** BEGIN DATA RECORDS **
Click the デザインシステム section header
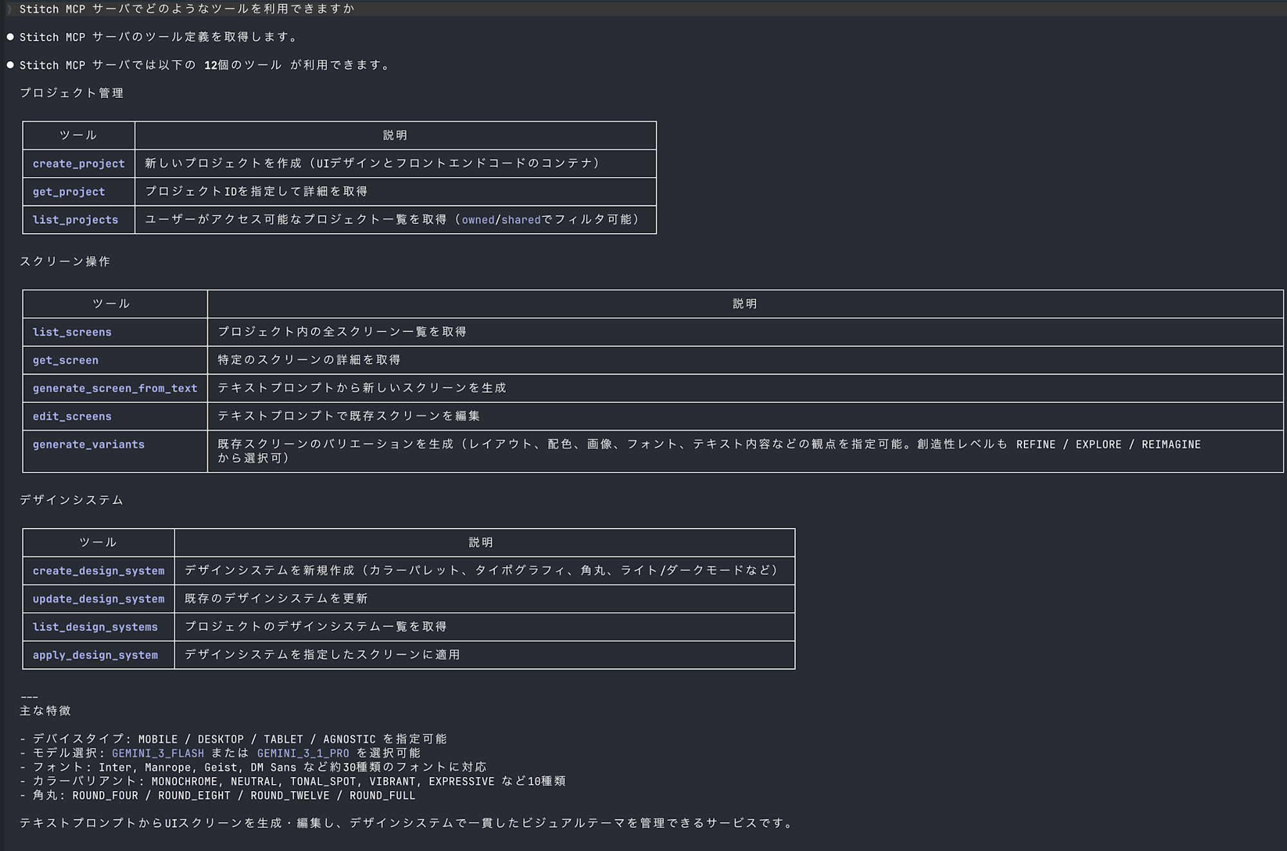Viewport: 1287px width, 851px height. tap(71, 500)
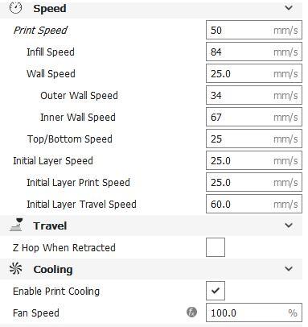Click the Fan Speed formula info icon
308x327 pixels.
(x=191, y=313)
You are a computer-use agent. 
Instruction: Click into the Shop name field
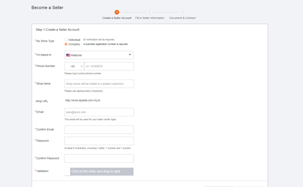pyautogui.click(x=99, y=84)
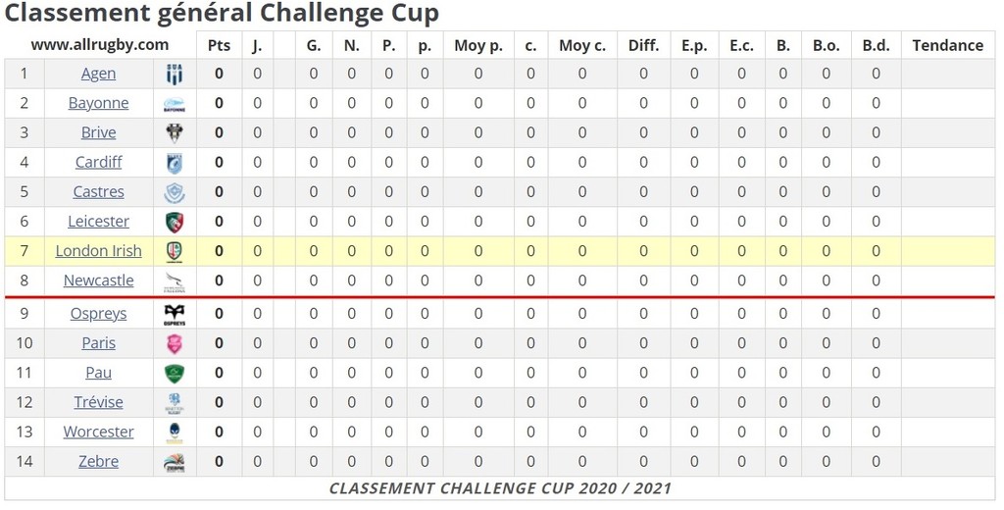This screenshot has height=510, width=1004.
Task: Click the London Irish club crest
Action: click(175, 251)
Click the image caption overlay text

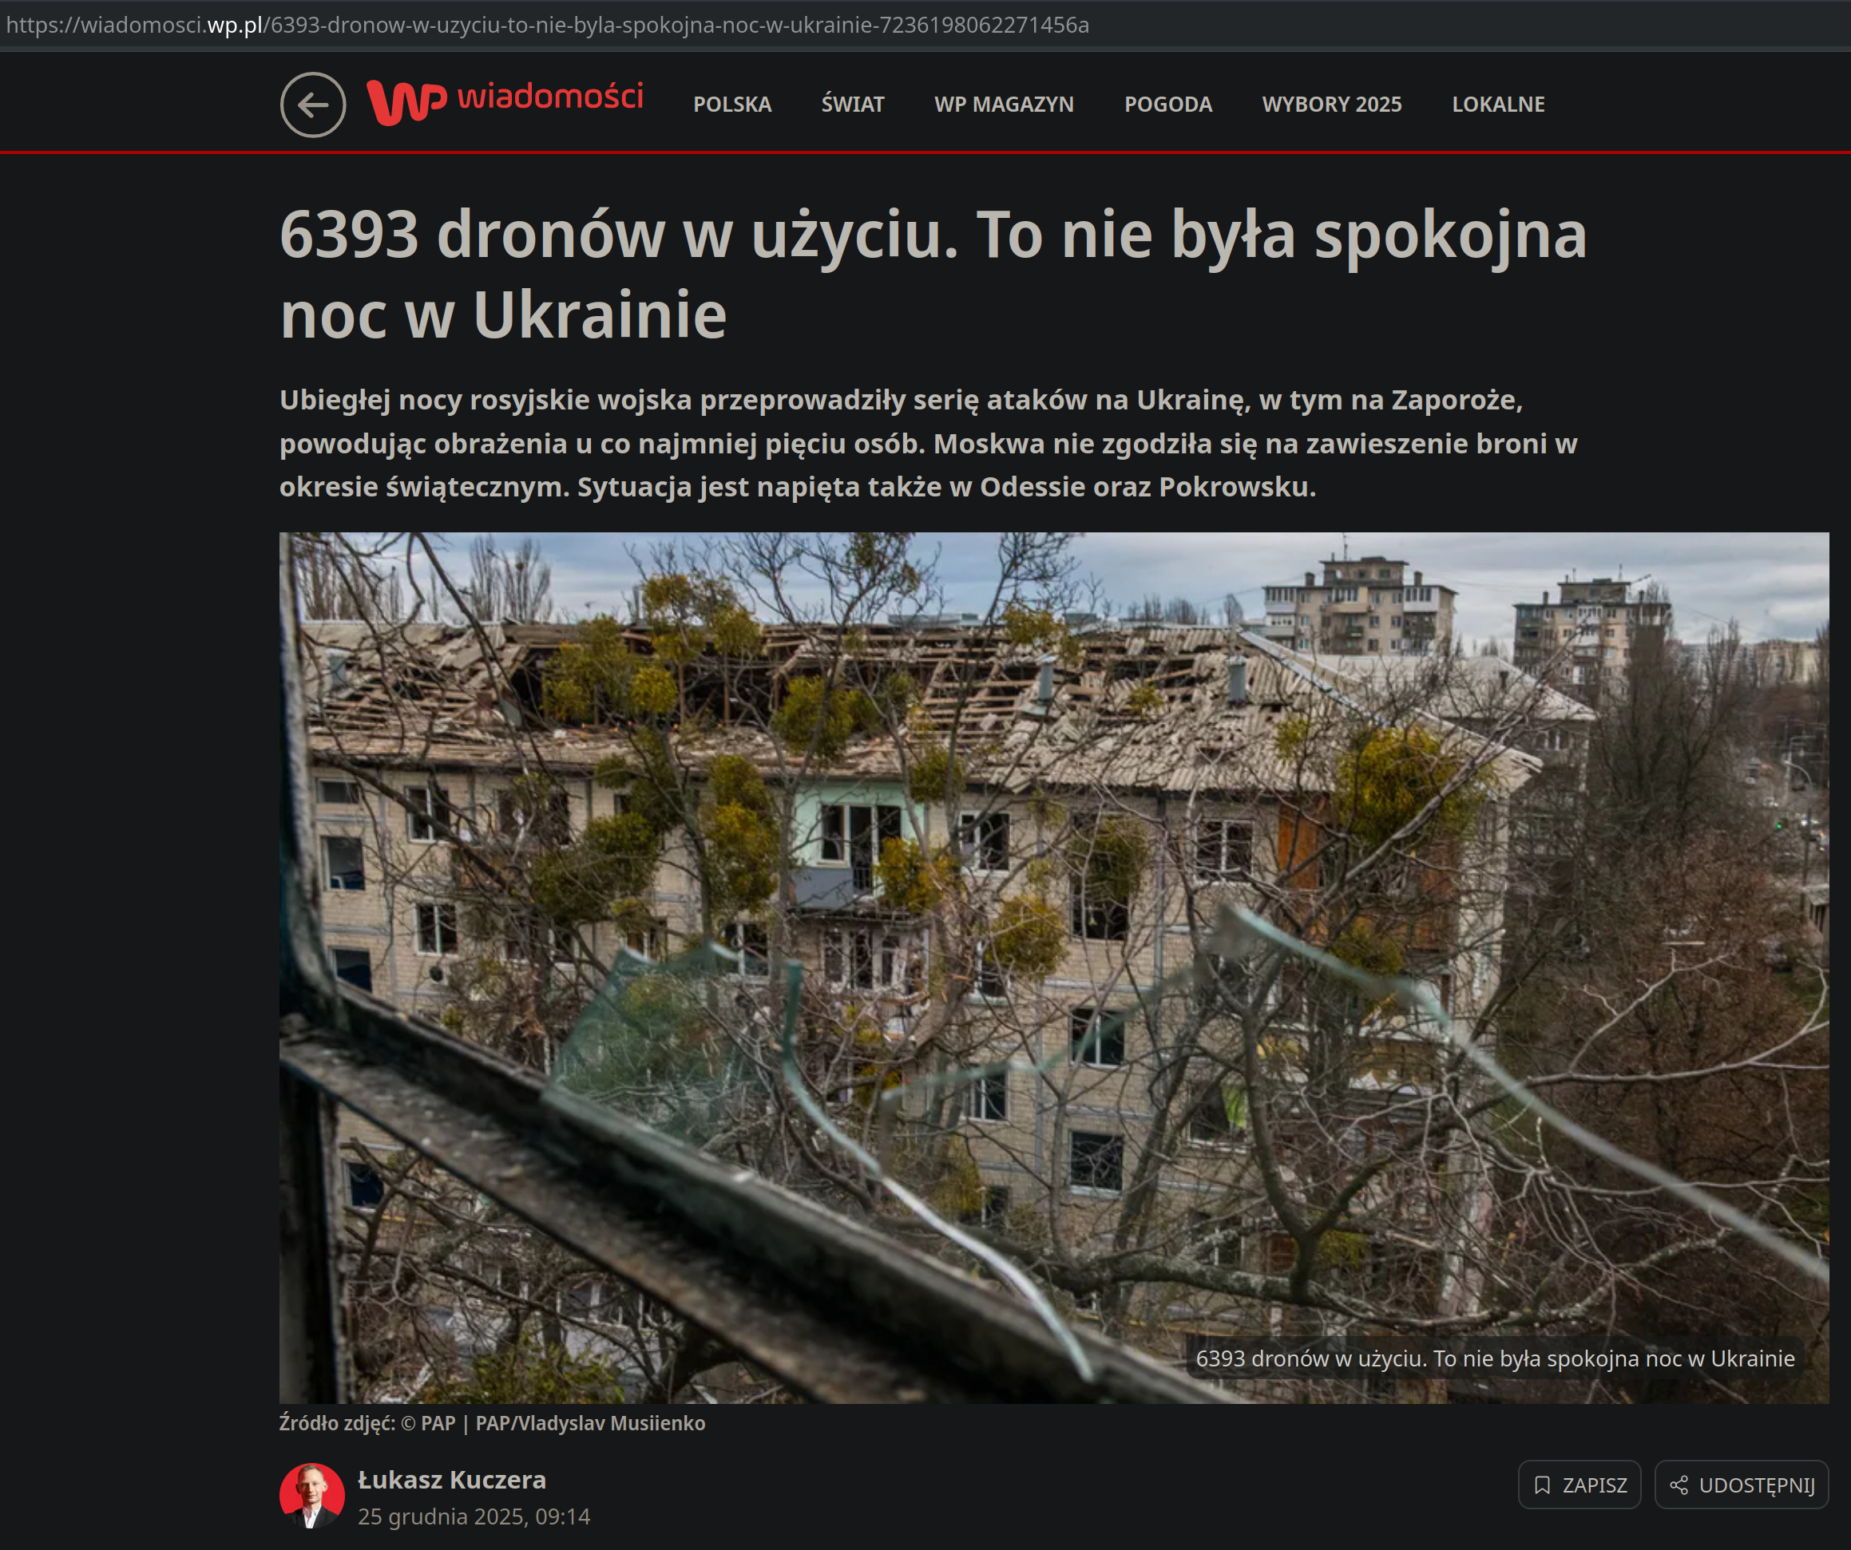(1495, 1358)
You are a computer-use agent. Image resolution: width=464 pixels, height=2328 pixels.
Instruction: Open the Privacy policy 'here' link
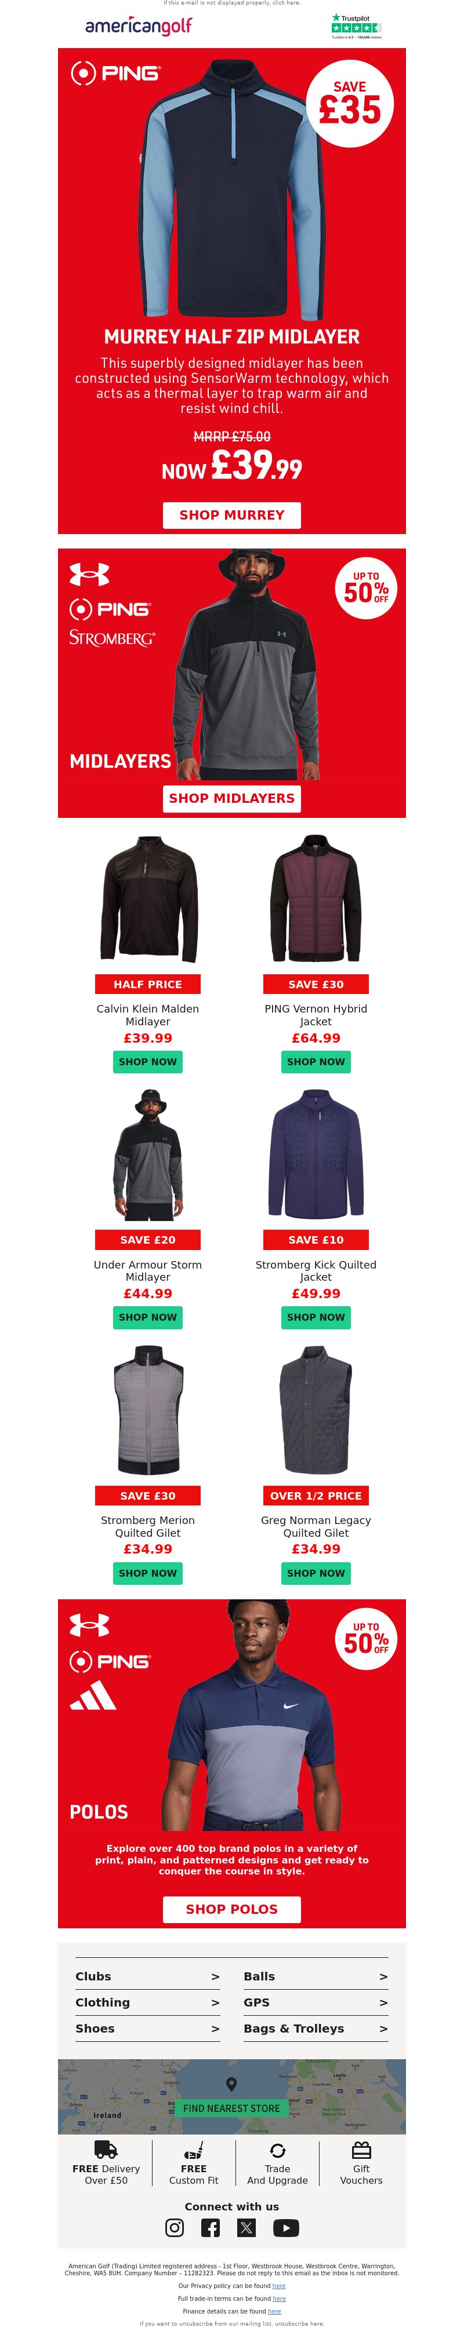tap(279, 2286)
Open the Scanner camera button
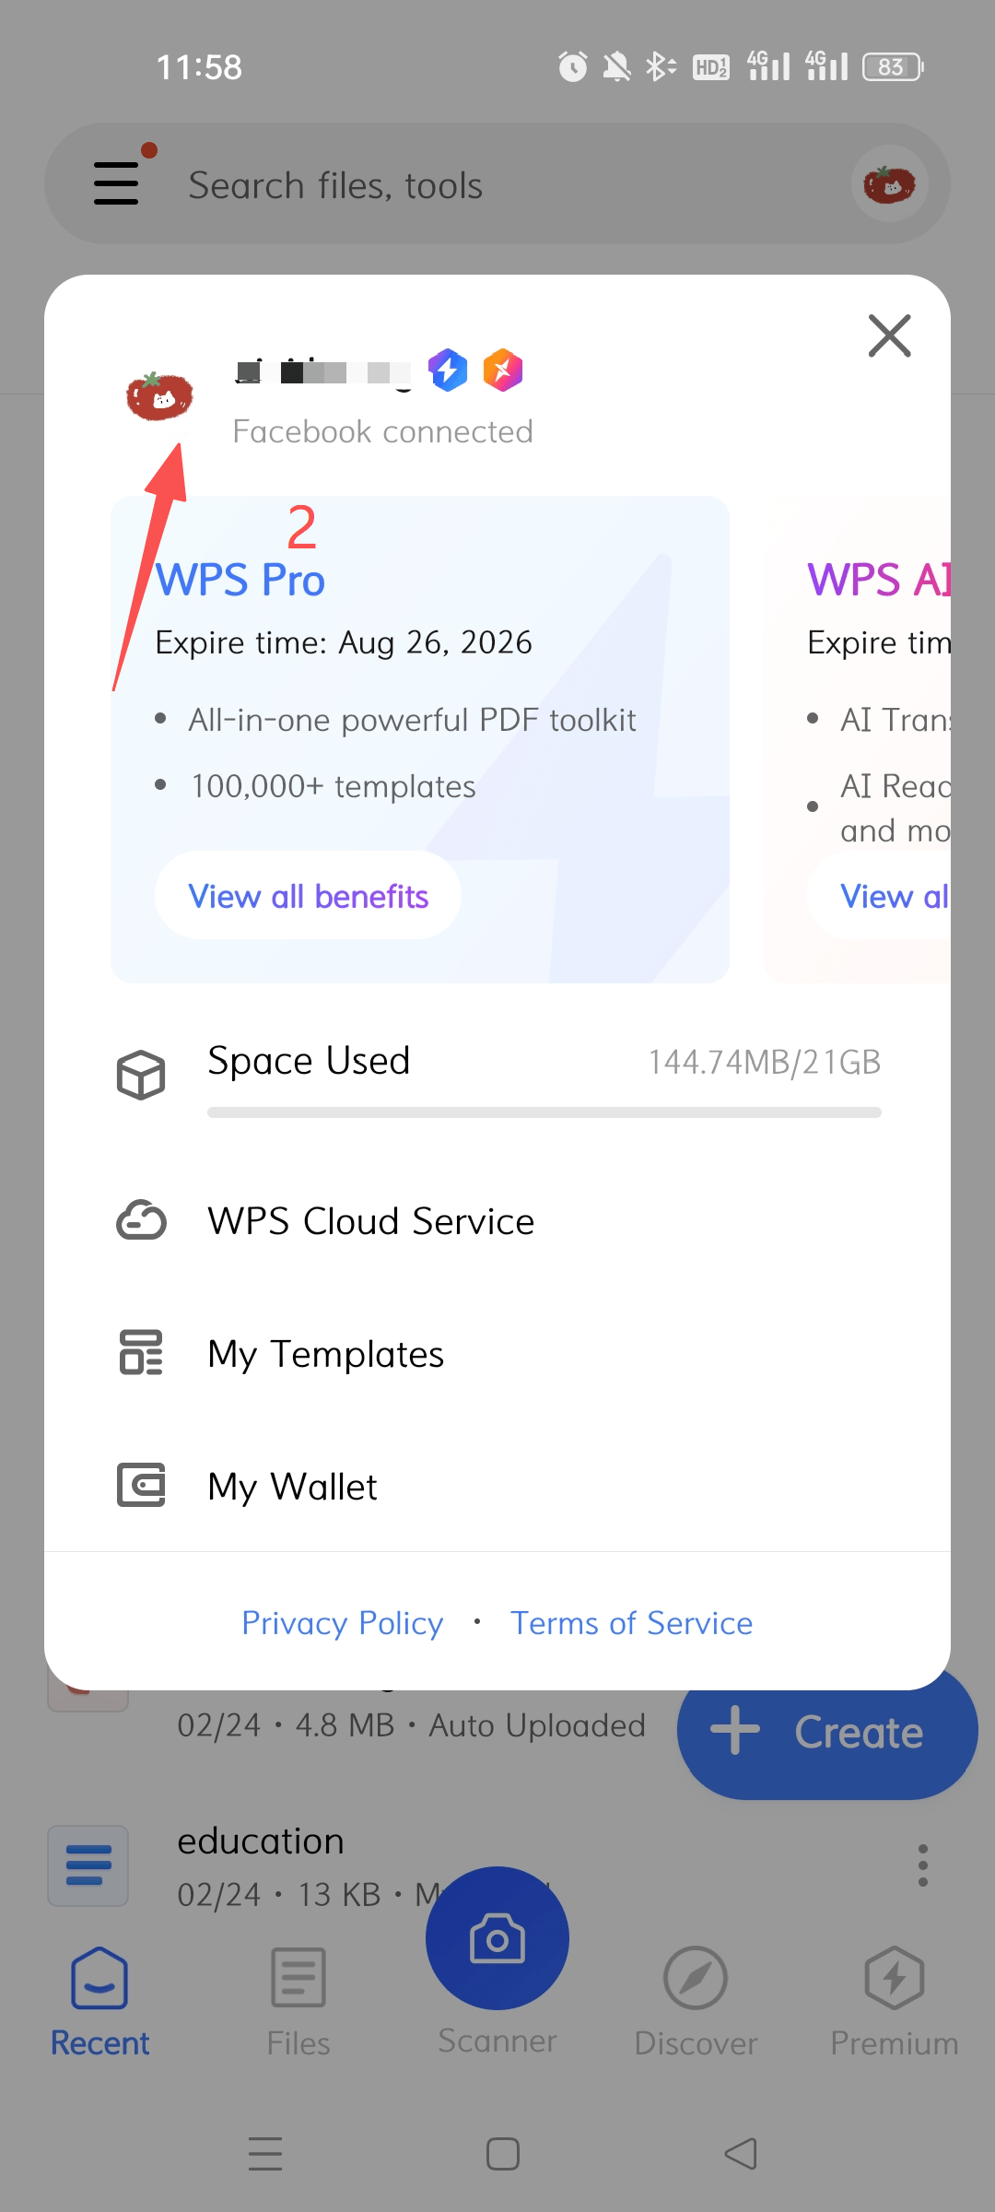Viewport: 995px width, 2212px height. point(498,1939)
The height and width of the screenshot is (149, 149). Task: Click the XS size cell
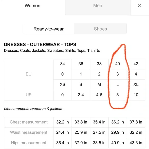point(62,85)
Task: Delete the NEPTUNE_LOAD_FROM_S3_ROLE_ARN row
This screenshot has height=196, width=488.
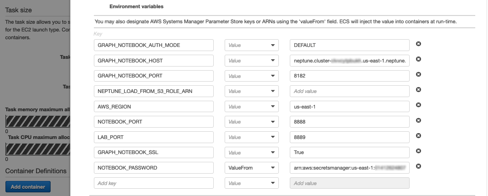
** END DATA RECORDS **
-- EXERCISE OBJECTIVE --
Format each line of the data above as a string in a JSON list, one string per line, and skip blank lines. Leave the pictures out.

-- ANSWER TO THE EXERCISE --
[
  "Click the デザインシステム section header",
  "Viewport: 1287px width, 851px height. tap(71, 500)",
  "Click the Fan Speed formula info icon",
  "308x327 pixels.",
  "(x=191, y=313)",
  "You are a computer-use agent. ",
  "Instruction: Click into the Shop name field",
  "pyautogui.click(x=99, y=84)",
  "This screenshot has height=510, width=1004.",
  "Task: Click the London Irish club crest",
  "Action: click(175, 251)",
  "Click the image caption overlay text",
  "(1495, 1358)",
  "You are a computer-use agent. Image resolution: width=464 pixels, height=2328 pixels.",
  "Instruction: Open the Privacy policy 'here' link",
  "tap(279, 2286)",
  "Open the Scanner camera button",
  "Viewport: 995px width, 2212px height. point(498,1939)",
  "The height and width of the screenshot is (149, 149). Task: Click the XS size cell",
  "point(62,85)",
  "Task: Delete the NEPTUNE_LOAD_FROM_S3_ROLE_ARN row",
  "This screenshot has height=196, width=488."
]